1Sam 16,1-13
En algunas ocasiones nos encontramos con hermanos que por alguna circunstancia no se sienten «dignos» o capaces para realizar algún apostolado o algún servicio de tipo apostólico e incluso indignos de recibir tal o cual gracia espiritual.
El pasaje de hoy nos muestra que no son nuestros pobres criterios de «idoneidad» los que Dios sigue para encargarnos un ministerio o para otorgarnos una gracia espiritual.
David, con todo y ser el más pequeño y quizás, a los ojos de sus hermanos y del mundo en general, el menos apto para ser ungido como rey, Dios que ve su corazón lo elige.
Pudiera incluso ocurrir que efectivamente no fuera el mejor para ello, pero Dios siempre, junto con el ministerio, da la gracia necesaria para realizarla. Por ello hemos leído que «desde ese momento el Espíritu de Dios estuvo con él». Si Dios te llama, no tengas miedo a responder y a abrir tu corazón, pues si tú o los demás no te consideran apto, Dios te dará su gracia y con su poder podrás realizar lo que Él mismo te ha pedido.
Mc 2,23-28
La verdad, a los fariseos no les importaba transgredir la ley, sin embargo la
sabían usar muy bien para su propio beneficio, habían olvidado que la ley nunca puede ser más importante que la caridad.
Quizás en nuestro tiempo no tendrían mucho sentido estas palabras de Jesús, ni aun diciendo que el domingo se hizo para el hombre y no el hombre para el domingo. Hemos dejado a un lado estas celebraciones y nos hemos enfocado en otros ritos y celebraciones.

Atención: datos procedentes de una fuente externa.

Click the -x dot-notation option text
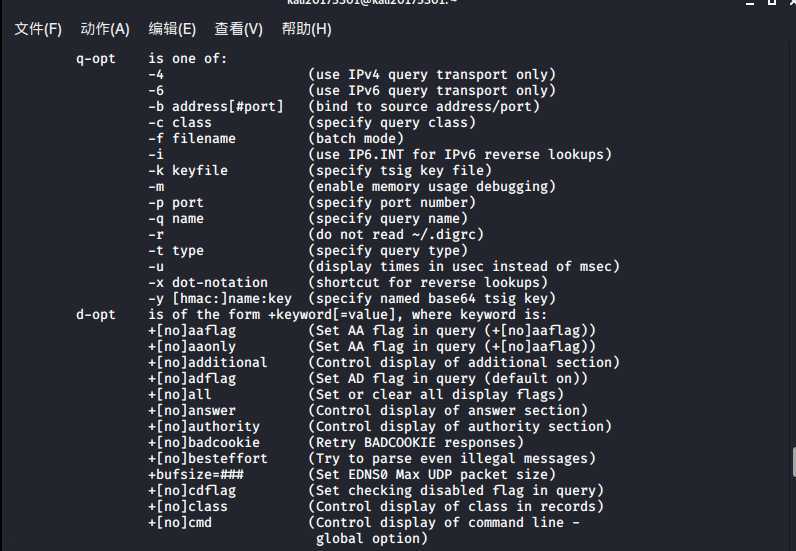 pyautogui.click(x=208, y=283)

Pero creo que las mismas palabras de Jesús tendrían mucho sentido si miramos lo que ahora nos esclaviza y quizás podríamos parodiar su reflexión diciendo: “el dinero se hizo para el hombre y no el hombre para el dinero”, o quizás también podríamos aplicarla a otras esclavitudes modernas: “el placer se hizo para el hombre y no el hombre para el placer”.
El domingo es para muchos, sinónimo de futbol y diversión. Son muchas las esclavitudes que ahora sujetan y oprimen al hombre y lo más triste es que él mismo se ha colocado esas cadenas. La misma miopía con que veían las autoridades judías el sábado, que se convirtió de un día de descanso y de liberación, en un día de opresión, lo mismo sucede en la actualidad. Revisemos nuestra vida y encontraremos nuevas esclavitudes.
La política es ciertamente un bien muy necesario para el progreso y bienestar de los pueblos, pero cuando se manipula la política y se la convierte en instrumento de opresión, pierde todo su sentido.
Los bienes materiales, la producción, están dentro del plan de Dios para alimentar al hombre, para otorgarle los bienes necesarios para su salud, para su bienestar, pero después convertimos en un dios al comercio, a la empresa y al negocio, a tal punto que acaban destrozando a las personas en aras del negocio. Y así, muchas cosas se convierten en opresión.
El deporte, que debería ser descanso y convivencia, se convierte en fanatismo, causa de divisiones y abandono del hogar, de la familia y de Dios.
El vino, signo de alegría, se apodera de las personas y las embrutece; el poder que debería ser servicio, se transforma en opresión. Y cada uno de nosotros puede revisar si lo que nos mueve o atrae está en función de la realización de la persona, o bien si ya se ha convertido en fuente de esclavitud.
Hay cosas muy buenas: el estudio, la religión o el servicio, pero cuando se vuelven obsesión e ideología llegan a ser cadenas.
¿Qué nos diría Jesús? ¿Tenemos el corazón libre?